What you are asked to do
All entries are to be returned verbatim.

Segment Start: Dataset records

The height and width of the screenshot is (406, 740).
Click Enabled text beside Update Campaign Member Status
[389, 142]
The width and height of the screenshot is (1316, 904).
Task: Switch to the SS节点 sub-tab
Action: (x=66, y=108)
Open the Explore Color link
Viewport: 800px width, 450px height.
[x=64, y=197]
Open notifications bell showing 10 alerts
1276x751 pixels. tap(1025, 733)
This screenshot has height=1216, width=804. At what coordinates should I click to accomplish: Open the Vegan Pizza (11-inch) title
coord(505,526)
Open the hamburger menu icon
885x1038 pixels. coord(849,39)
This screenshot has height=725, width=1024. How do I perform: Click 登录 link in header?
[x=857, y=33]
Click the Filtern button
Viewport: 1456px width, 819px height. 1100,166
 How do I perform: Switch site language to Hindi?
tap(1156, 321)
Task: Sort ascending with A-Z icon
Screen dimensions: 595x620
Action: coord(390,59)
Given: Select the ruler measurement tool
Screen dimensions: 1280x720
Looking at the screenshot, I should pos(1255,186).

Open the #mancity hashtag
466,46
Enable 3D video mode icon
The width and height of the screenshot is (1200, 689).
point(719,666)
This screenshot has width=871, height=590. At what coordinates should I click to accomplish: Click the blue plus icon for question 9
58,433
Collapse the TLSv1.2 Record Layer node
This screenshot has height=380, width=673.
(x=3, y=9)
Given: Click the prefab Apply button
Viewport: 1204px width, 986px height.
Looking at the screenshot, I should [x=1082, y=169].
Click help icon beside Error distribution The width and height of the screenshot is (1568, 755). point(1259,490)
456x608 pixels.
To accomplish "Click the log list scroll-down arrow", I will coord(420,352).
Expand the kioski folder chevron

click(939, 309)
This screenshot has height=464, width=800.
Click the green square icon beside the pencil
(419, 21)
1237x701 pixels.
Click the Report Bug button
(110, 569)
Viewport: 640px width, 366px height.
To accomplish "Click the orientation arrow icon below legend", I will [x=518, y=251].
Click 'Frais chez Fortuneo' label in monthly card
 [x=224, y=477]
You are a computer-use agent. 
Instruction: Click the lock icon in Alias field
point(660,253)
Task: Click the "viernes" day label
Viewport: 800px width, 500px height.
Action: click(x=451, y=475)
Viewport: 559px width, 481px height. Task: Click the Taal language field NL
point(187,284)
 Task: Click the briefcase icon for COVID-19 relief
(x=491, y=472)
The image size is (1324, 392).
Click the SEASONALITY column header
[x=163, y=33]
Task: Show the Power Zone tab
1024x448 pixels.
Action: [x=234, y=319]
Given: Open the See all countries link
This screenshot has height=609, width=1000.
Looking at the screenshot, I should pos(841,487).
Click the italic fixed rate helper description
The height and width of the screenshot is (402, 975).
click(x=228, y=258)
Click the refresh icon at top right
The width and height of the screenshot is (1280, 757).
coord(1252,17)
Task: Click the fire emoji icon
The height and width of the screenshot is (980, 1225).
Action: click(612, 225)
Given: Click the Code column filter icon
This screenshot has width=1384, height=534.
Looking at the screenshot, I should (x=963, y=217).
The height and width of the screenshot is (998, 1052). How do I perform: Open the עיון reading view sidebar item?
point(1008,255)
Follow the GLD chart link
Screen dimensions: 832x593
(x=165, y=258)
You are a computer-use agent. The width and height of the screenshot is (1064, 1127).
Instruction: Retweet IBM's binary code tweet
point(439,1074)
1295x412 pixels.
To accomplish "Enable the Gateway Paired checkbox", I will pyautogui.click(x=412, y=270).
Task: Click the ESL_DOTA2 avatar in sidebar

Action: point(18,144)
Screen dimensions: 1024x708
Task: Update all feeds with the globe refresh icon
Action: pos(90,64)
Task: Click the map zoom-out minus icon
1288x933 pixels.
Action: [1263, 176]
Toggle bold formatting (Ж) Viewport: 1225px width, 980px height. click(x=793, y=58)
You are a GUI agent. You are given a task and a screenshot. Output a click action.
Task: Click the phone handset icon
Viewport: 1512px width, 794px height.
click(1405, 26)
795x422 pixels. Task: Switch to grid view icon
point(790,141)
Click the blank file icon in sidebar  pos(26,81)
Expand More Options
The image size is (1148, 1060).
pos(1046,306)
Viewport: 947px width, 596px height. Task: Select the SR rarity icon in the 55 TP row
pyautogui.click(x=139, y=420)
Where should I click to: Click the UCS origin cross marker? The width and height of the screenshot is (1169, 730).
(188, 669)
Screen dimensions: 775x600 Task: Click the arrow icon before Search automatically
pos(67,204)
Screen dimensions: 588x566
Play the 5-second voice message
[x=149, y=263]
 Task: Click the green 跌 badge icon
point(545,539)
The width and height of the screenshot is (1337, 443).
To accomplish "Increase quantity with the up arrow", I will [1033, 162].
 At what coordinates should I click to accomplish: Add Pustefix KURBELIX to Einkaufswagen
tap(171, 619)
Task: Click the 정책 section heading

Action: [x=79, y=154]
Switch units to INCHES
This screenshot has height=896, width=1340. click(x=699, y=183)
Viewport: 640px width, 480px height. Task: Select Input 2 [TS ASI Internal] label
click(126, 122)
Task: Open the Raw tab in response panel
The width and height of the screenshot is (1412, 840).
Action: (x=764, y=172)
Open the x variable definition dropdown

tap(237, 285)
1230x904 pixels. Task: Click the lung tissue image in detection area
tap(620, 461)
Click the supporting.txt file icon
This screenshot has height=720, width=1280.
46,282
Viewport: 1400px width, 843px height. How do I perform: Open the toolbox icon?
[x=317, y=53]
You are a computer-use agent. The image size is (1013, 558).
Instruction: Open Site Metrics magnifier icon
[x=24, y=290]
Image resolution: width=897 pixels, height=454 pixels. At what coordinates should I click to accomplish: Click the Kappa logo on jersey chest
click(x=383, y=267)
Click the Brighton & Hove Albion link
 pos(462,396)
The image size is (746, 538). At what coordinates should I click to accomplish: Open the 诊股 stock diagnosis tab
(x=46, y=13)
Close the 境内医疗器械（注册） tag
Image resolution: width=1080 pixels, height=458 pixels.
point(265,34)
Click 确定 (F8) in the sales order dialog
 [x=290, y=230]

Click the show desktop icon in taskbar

Segment End: Dataset records

Task response
The height and width of the screenshot is (406, 740).
Click Enabled text beside Update Campaign Member Status
[389, 142]
The width and height of the screenshot is (1316, 904).
Task: Switch to the SS节点 sub-tab
Action: (x=66, y=108)
Open the Explore Color link
Viewport: 800px width, 450px height.
[x=64, y=197]
Open notifications bell showing 10 alerts
1276x751 pixels. tap(1025, 733)
This screenshot has height=1216, width=804. At what coordinates should I click to accomplish: Open the Vegan Pizza (11-inch) title
coord(505,526)
Open the hamburger menu icon
885x1038 pixels. coord(849,39)
This screenshot has height=725, width=1024. How do I perform: Click 登录 link in header?
[x=857, y=33]
Click the Filtern button
Viewport: 1456px width, 819px height. 1100,166
 How do I perform: Switch site language to Hindi?
tap(1156, 321)
Task: Sort ascending with A-Z icon
Screen dimensions: 595x620
Action: coord(390,59)
Given: Select the ruler measurement tool
Screen dimensions: 1280x720
Looking at the screenshot, I should pos(1255,186).

Open the #mancity hashtag
466,46
Enable 3D video mode icon
The width and height of the screenshot is (1200, 689).
point(719,666)
This screenshot has width=871, height=590. At what coordinates should I click to accomplish: Click the blue plus icon for question 9
58,433
Collapse the TLSv1.2 Record Layer node
This screenshot has height=380, width=673.
(x=3, y=9)
Given: Click the prefab Apply button
Viewport: 1204px width, 986px height.
Looking at the screenshot, I should [x=1082, y=169].
Click help icon beside Error distribution The width and height of the screenshot is (1568, 755). point(1259,490)
456x608 pixels.
To accomplish "Click the log list scroll-down arrow", I will coord(420,352).
Expand the kioski folder chevron

click(939, 309)
This screenshot has height=464, width=800.
Click the green square icon beside the pencil
(419, 21)
1237x701 pixels.
Click the Report Bug button
(110, 569)
Viewport: 640px width, 366px height.
To accomplish "Click the orientation arrow icon below legend", I will [x=518, y=251].
Click 'Frais chez Fortuneo' label in monthly card
 [x=224, y=477]
You are a computer-use agent. 
Instruction: Click the lock icon in Alias field
point(660,253)
Task: Click the "viernes" day label
Viewport: 800px width, 500px height.
Action: click(x=451, y=475)
Viewport: 559px width, 481px height. Task: Click the Taal language field NL
point(187,284)
 Task: Click the briefcase icon for COVID-19 relief
(x=491, y=472)
The image size is (1324, 392).
Click the SEASONALITY column header
[x=163, y=33]
Task: Show the Power Zone tab
1024x448 pixels.
Action: [x=234, y=319]
Given: Open the See all countries link
This screenshot has height=609, width=1000.
Looking at the screenshot, I should pos(841,487).
Click the italic fixed rate helper description
The height and width of the screenshot is (402, 975).
click(x=228, y=258)
Click the refresh icon at top right
The width and height of the screenshot is (1280, 757).
coord(1252,17)
Task: Click the fire emoji icon
The height and width of the screenshot is (980, 1225).
Action: click(612, 225)
Given: Click the Code column filter icon
This screenshot has width=1384, height=534.
Looking at the screenshot, I should (x=963, y=217).
The height and width of the screenshot is (998, 1052). How do I perform: Open the עיון reading view sidebar item?
point(1008,255)
Follow the GLD chart link
Screen dimensions: 832x593
(x=165, y=258)
You are a computer-use agent. The width and height of the screenshot is (1064, 1127).
Instruction: Retweet IBM's binary code tweet
point(439,1074)
1295x412 pixels.
To accomplish "Enable the Gateway Paired checkbox", I will pyautogui.click(x=412, y=270).
Task: Click the ESL_DOTA2 avatar in sidebar

Action: point(18,144)
Screen dimensions: 1024x708
Task: Update all feeds with the globe refresh icon
Action: pos(90,64)
Task: Click the map zoom-out minus icon
1288x933 pixels.
Action: [1263, 176]
Toggle bold formatting (Ж) Viewport: 1225px width, 980px height. click(x=793, y=58)
You are a GUI agent. You are given a task and a screenshot. Output a click action.
Task: Click the phone handset icon
Viewport: 1512px width, 794px height.
click(1405, 26)
795x422 pixels. Task: Switch to grid view icon
point(790,141)
Click the blank file icon in sidebar  pos(26,81)
Expand More Options
The image size is (1148, 1060).
pos(1046,306)
Viewport: 947px width, 596px height. Task: Select the SR rarity icon in the 55 TP row
pyautogui.click(x=139, y=420)
Where should I click to: Click the UCS origin cross marker? The width and height of the screenshot is (1169, 730).
(188, 669)
Screen dimensions: 775x600 Task: Click the arrow icon before Search automatically
pos(67,204)
Screen dimensions: 588x566
Play the 5-second voice message
[x=149, y=263]
 Task: Click the green 跌 badge icon
point(545,539)
The width and height of the screenshot is (1337, 443).
To accomplish "Increase quantity with the up arrow", I will [1033, 162].
 At what coordinates should I click to accomplish: Add Pustefix KURBELIX to Einkaufswagen
tap(171, 619)
Task: Click the 정책 section heading

Action: [x=79, y=154]
Switch units to INCHES
This screenshot has height=896, width=1340. click(x=699, y=183)
Viewport: 640px width, 480px height. Task: Select Input 2 [TS ASI Internal] label
click(126, 122)
Task: Open the Raw tab in response panel
The width and height of the screenshot is (1412, 840).
Action: (x=764, y=172)
Open the x variable definition dropdown

tap(237, 285)
1230x904 pixels. Task: Click the lung tissue image in detection area
tap(620, 461)
Click the supporting.txt file icon
This screenshot has height=720, width=1280.
46,282
Viewport: 1400px width, 843px height. How do I perform: Open the toolbox icon?
[x=317, y=53]
You are a computer-use agent. The image size is (1013, 558).
Instruction: Open Site Metrics magnifier icon
[x=24, y=290]
Image resolution: width=897 pixels, height=454 pixels. At what coordinates should I click to accomplish: Click the Kappa logo on jersey chest
click(x=383, y=267)
Click the Brighton & Hove Albion link
 pos(462,396)
The image size is (746, 538). At what coordinates should I click to accomplish: Open the 诊股 stock diagnosis tab
(x=46, y=13)
Close the 境内医疗器械（注册） tag
Image resolution: width=1080 pixels, height=458 pixels.
point(265,34)
Click 确定 (F8) in the sales order dialog
 [x=290, y=230]

Click the show desktop icon in taskbar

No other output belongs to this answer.